Go to the line containing "Screen dimensions: 1500x675" in the material below. From there to the end, retype every line exactly and drop the pictures.

▸ DATASET RECORDS:
● ● ●

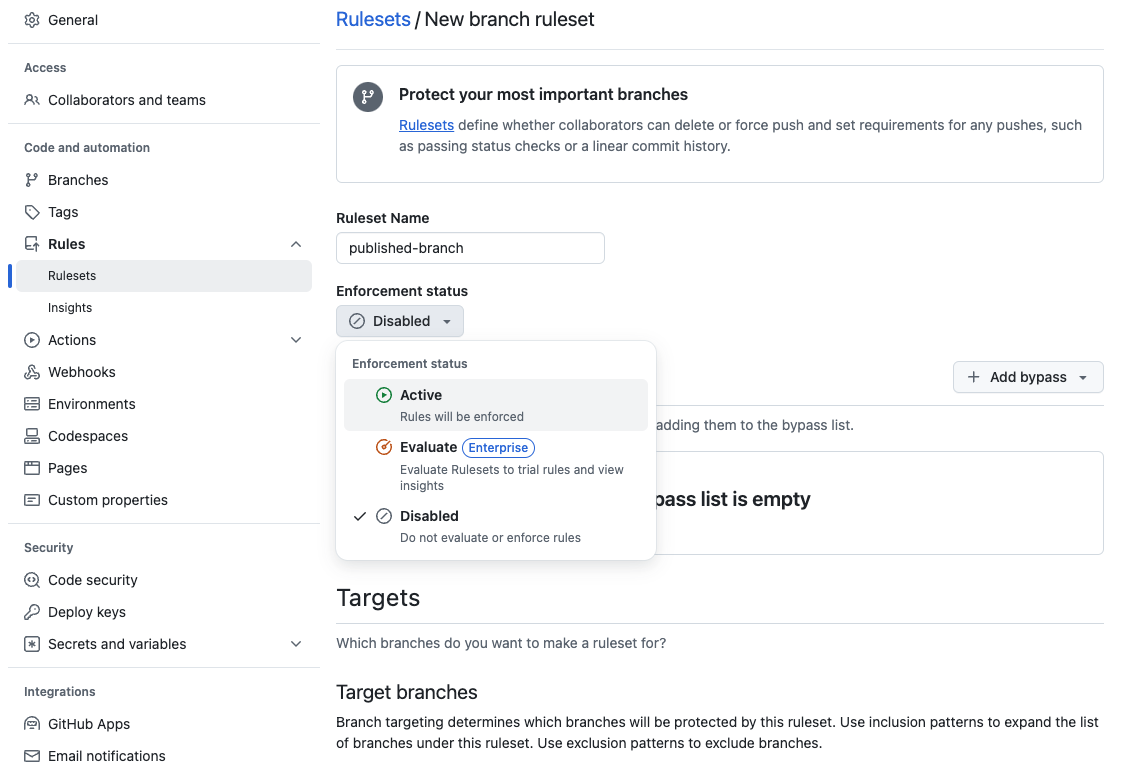Open the Rulesets documentation link in banner
Viewport: 1126px width, 762px height.
coord(426,125)
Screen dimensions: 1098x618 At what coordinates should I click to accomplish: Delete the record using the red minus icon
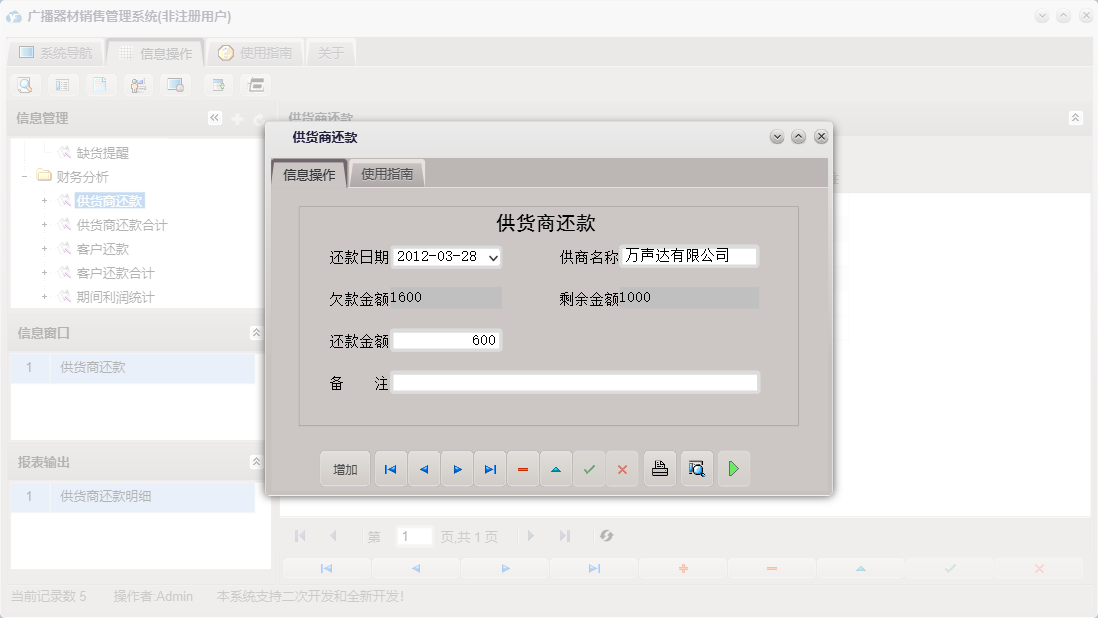pos(523,468)
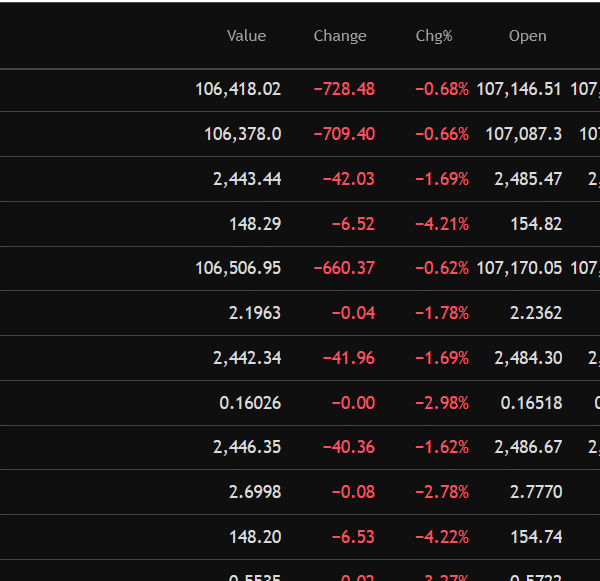Screen dimensions: 600x581
Task: Click the −2.98% percent change cell
Action: 442,403
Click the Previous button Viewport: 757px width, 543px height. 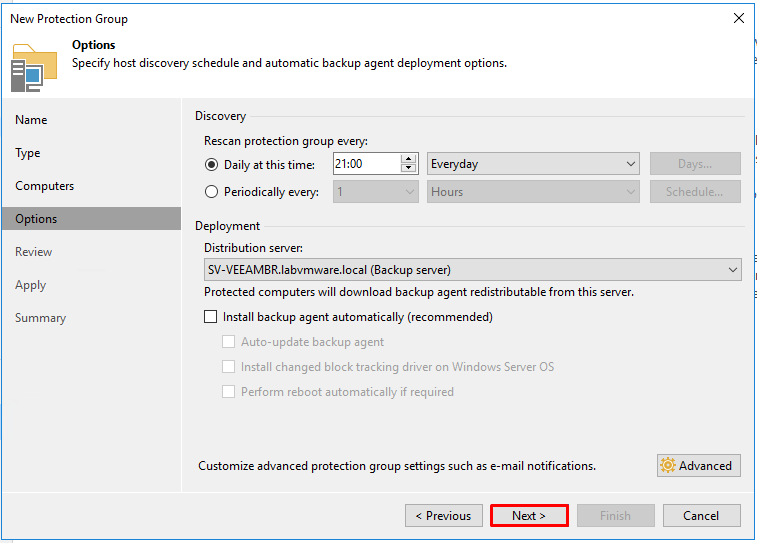(x=444, y=515)
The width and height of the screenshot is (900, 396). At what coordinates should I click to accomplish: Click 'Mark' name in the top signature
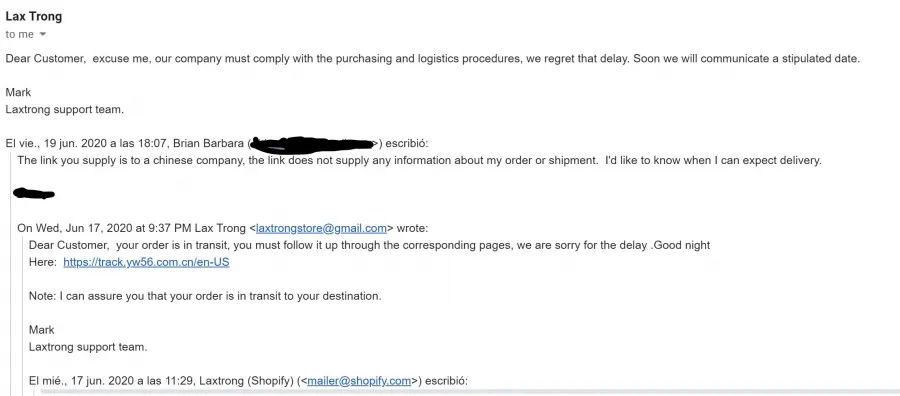point(18,92)
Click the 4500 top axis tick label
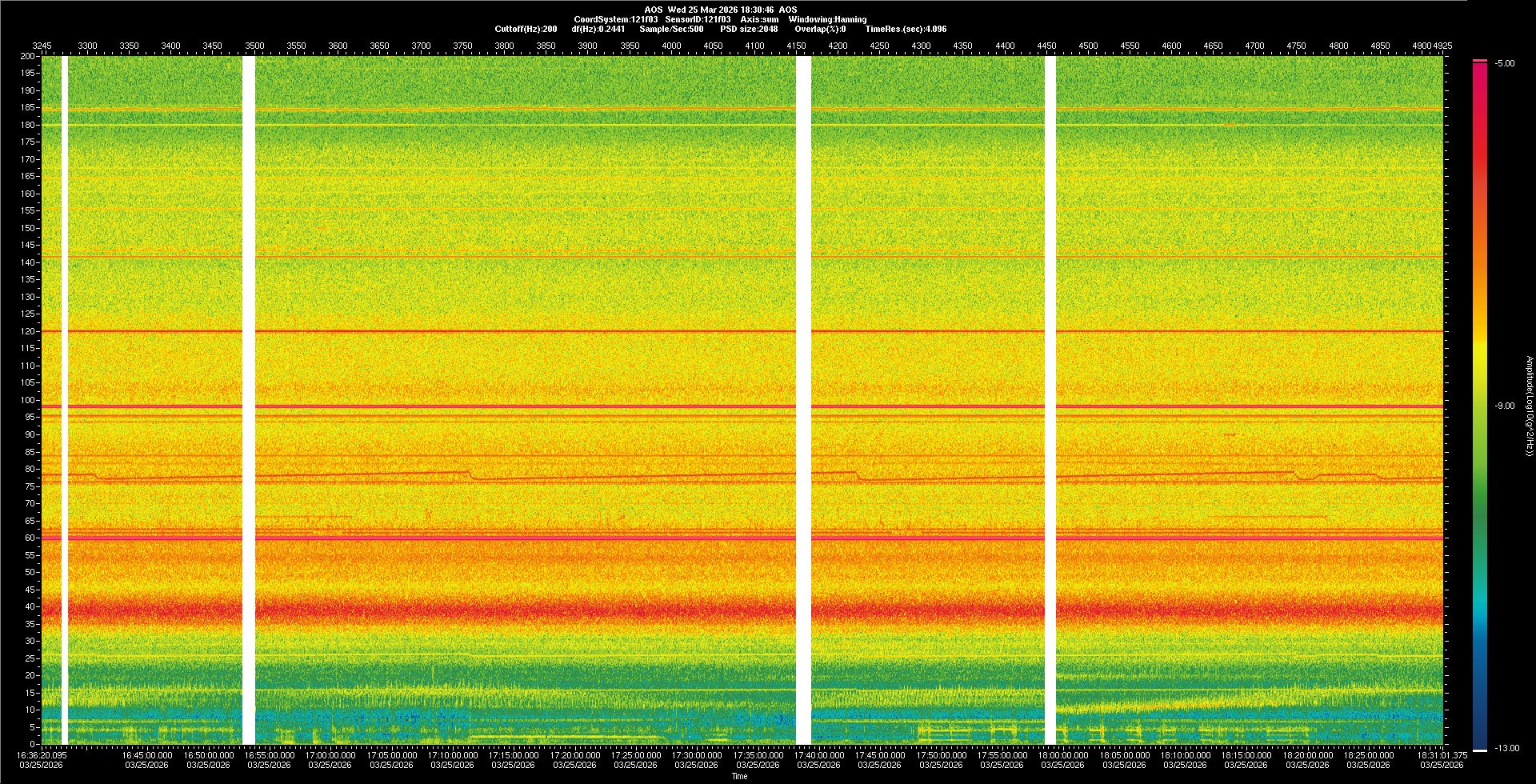The image size is (1536, 784). click(x=1088, y=46)
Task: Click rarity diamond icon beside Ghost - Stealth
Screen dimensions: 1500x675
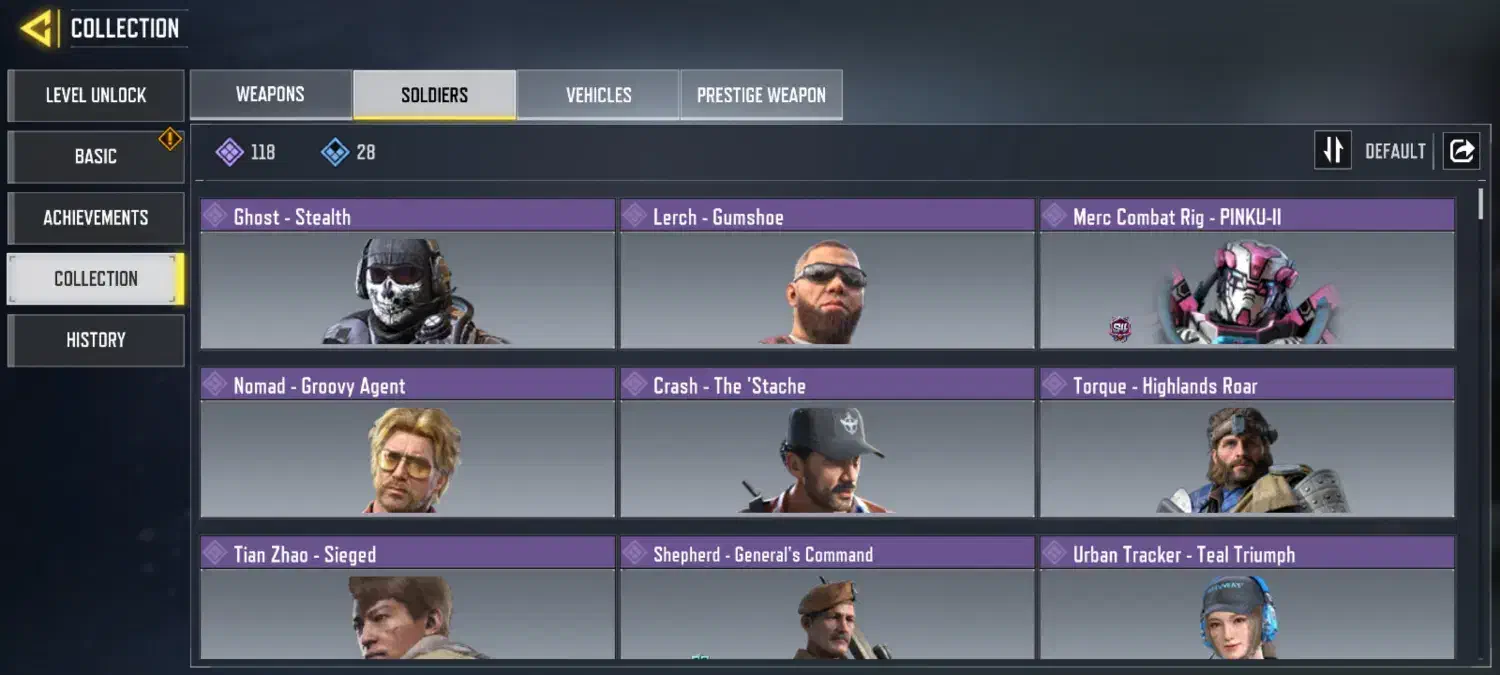Action: 215,215
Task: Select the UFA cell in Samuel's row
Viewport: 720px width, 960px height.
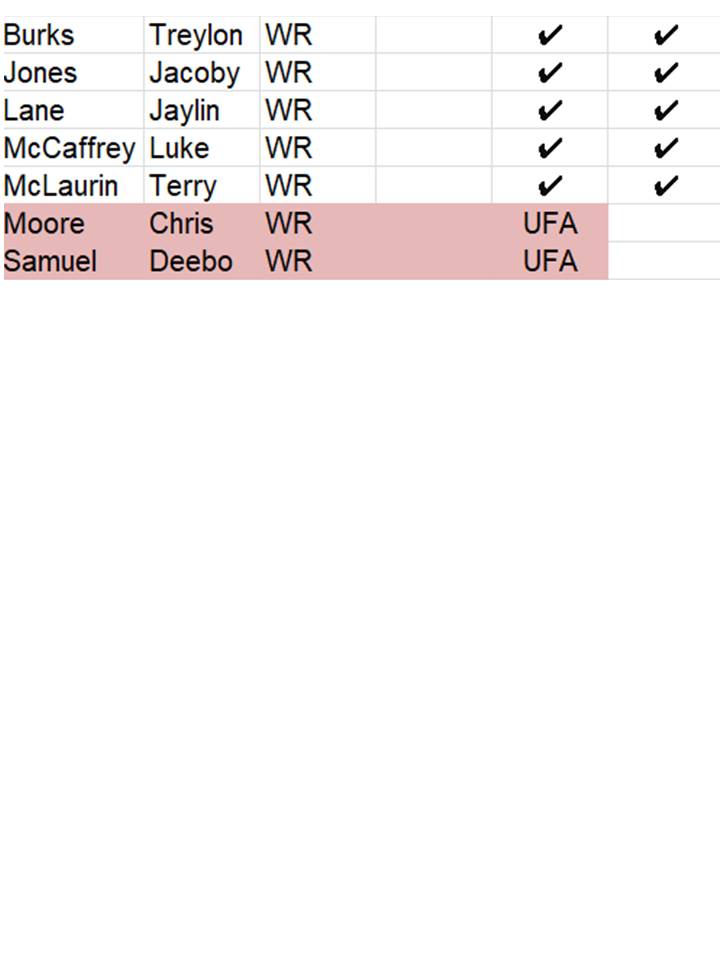Action: click(x=550, y=261)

● ● ●

▸ ANSWER AREA:
Screen dimensions: 1500x675
Action: 215,215
Task: Select the UFA cell in Samuel's row
Viewport: 720px width, 960px height.
Action: click(x=550, y=261)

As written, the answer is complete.